START SUPPLIED MATERIAL

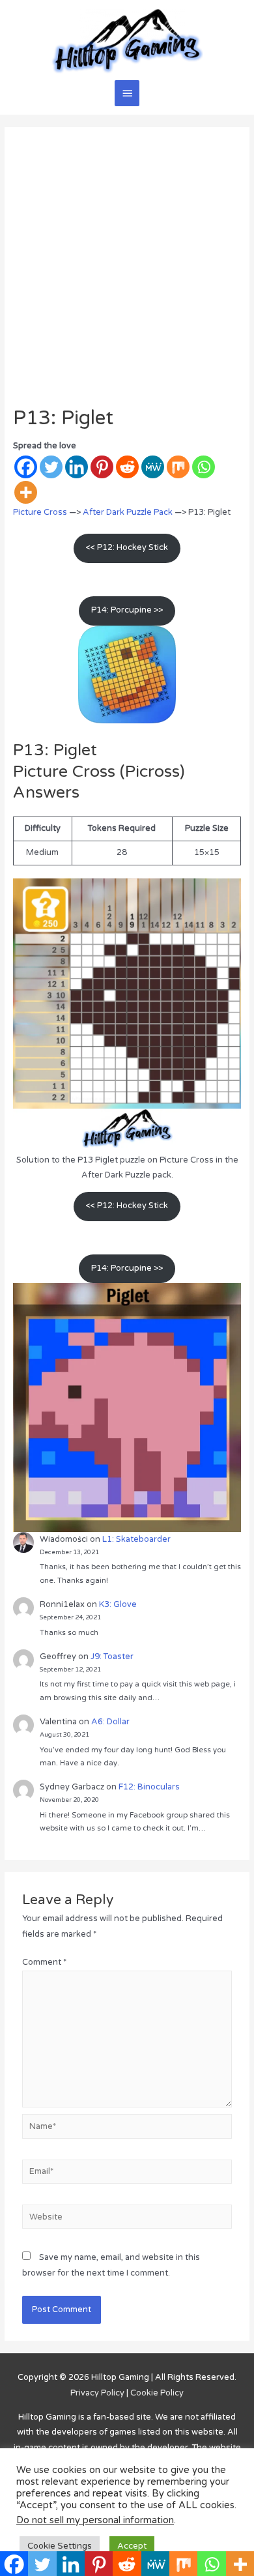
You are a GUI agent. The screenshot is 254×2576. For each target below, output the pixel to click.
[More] (25, 492)
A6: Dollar (110, 1721)
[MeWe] (152, 467)
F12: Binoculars (149, 1787)
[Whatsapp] (203, 467)
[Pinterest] (102, 467)
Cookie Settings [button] (59, 2546)
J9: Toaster (112, 1656)
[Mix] (178, 467)
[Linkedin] (76, 467)
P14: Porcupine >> (127, 610)
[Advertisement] (127, 273)
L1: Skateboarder (136, 1539)
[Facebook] (25, 467)
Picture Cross (40, 512)
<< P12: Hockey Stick (127, 547)
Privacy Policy (97, 2393)
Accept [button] (132, 2546)
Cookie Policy (157, 2393)
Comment (44, 1962)
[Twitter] (51, 467)
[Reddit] (127, 467)
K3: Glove (118, 1604)
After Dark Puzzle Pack (128, 512)
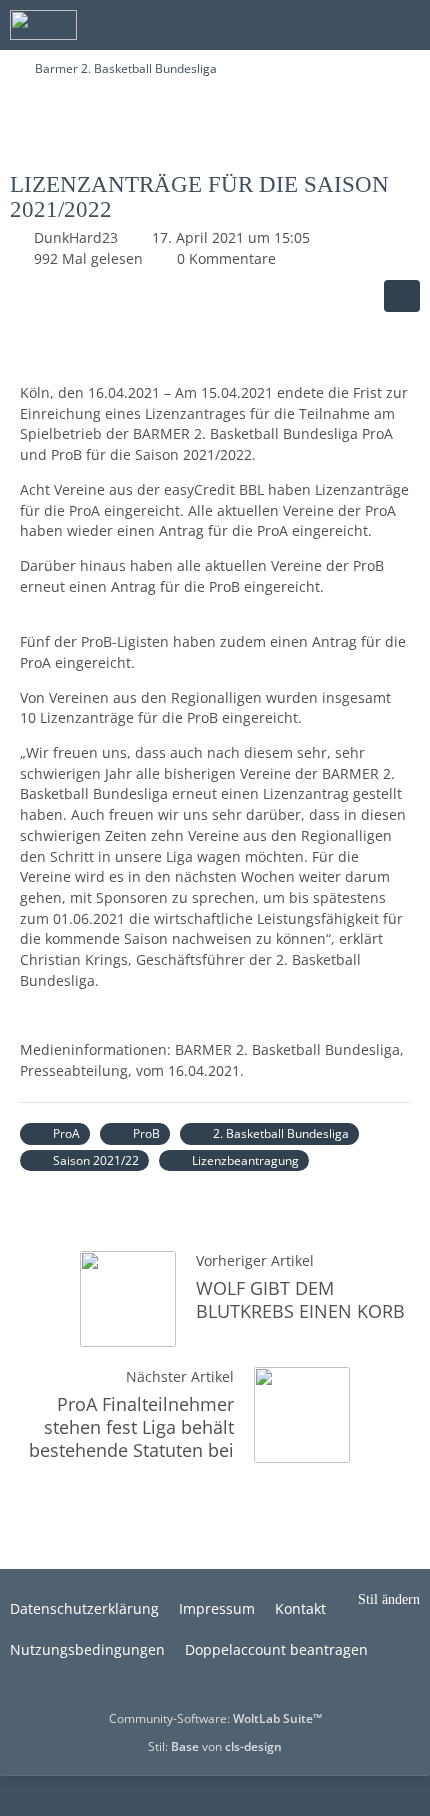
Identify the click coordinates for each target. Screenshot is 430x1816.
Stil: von (215, 1746)
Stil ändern (389, 1599)
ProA (66, 1133)
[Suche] (304, 25)
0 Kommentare (226, 258)
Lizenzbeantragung (245, 1160)
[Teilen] (402, 296)
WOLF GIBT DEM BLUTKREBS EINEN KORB (300, 1299)
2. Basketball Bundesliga (281, 1133)
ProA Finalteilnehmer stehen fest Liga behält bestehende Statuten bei (131, 1427)
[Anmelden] (354, 25)
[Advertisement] (215, 123)
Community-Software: (215, 1718)
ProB (146, 1133)
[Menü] (404, 25)
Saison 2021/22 (96, 1160)
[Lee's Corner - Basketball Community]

END SUPPLIED MATERIAL

# WORK TASK:
Return the listing above in full and without alteration, excluding its pictures.

# EXERCISE RESULT:
You are a GUI agent. The screenshot is 254×2576. For each target below, output the pixel to click.
[More] (25, 492)
A6: Dollar (110, 1721)
[MeWe] (152, 467)
F12: Binoculars (149, 1787)
[Whatsapp] (203, 467)
[Pinterest] (102, 467)
Cookie Settings [button] (59, 2546)
J9: Toaster (112, 1656)
[Mix] (178, 467)
[Linkedin] (76, 467)
P14: Porcupine >> (127, 610)
[Advertisement] (127, 273)
L1: Skateboarder (136, 1539)
[Facebook] (25, 467)
Picture Cross (40, 512)
<< P12: Hockey Stick (127, 547)
Privacy Policy (97, 2393)
Accept [button] (132, 2546)
Cookie Policy (157, 2393)
Comment (44, 1962)
[Twitter] (51, 467)
[Reddit] (127, 467)
K3: Glove (118, 1604)
After Dark Puzzle Pack (128, 512)
Identify the click coordinates for each target. Screenshot is 430x1816.
Stil: von (215, 1746)
Stil ändern (389, 1599)
ProA (66, 1133)
[Suche] (304, 25)
0 Kommentare (226, 258)
Lizenzbeantragung (245, 1160)
[Teilen] (402, 296)
WOLF GIBT DEM BLUTKREBS EINEN KORB (300, 1299)
2. Basketball Bundesliga (281, 1133)
ProA Finalteilnehmer stehen fest Liga behält bestehende Statuten bei (131, 1427)
[Anmelden] (354, 25)
[Advertisement] (215, 123)
Community-Software: (215, 1718)
ProB (146, 1133)
[Menü] (404, 25)
Saison 2021/22 (96, 1160)
[Lee's Corner - Basketball Community]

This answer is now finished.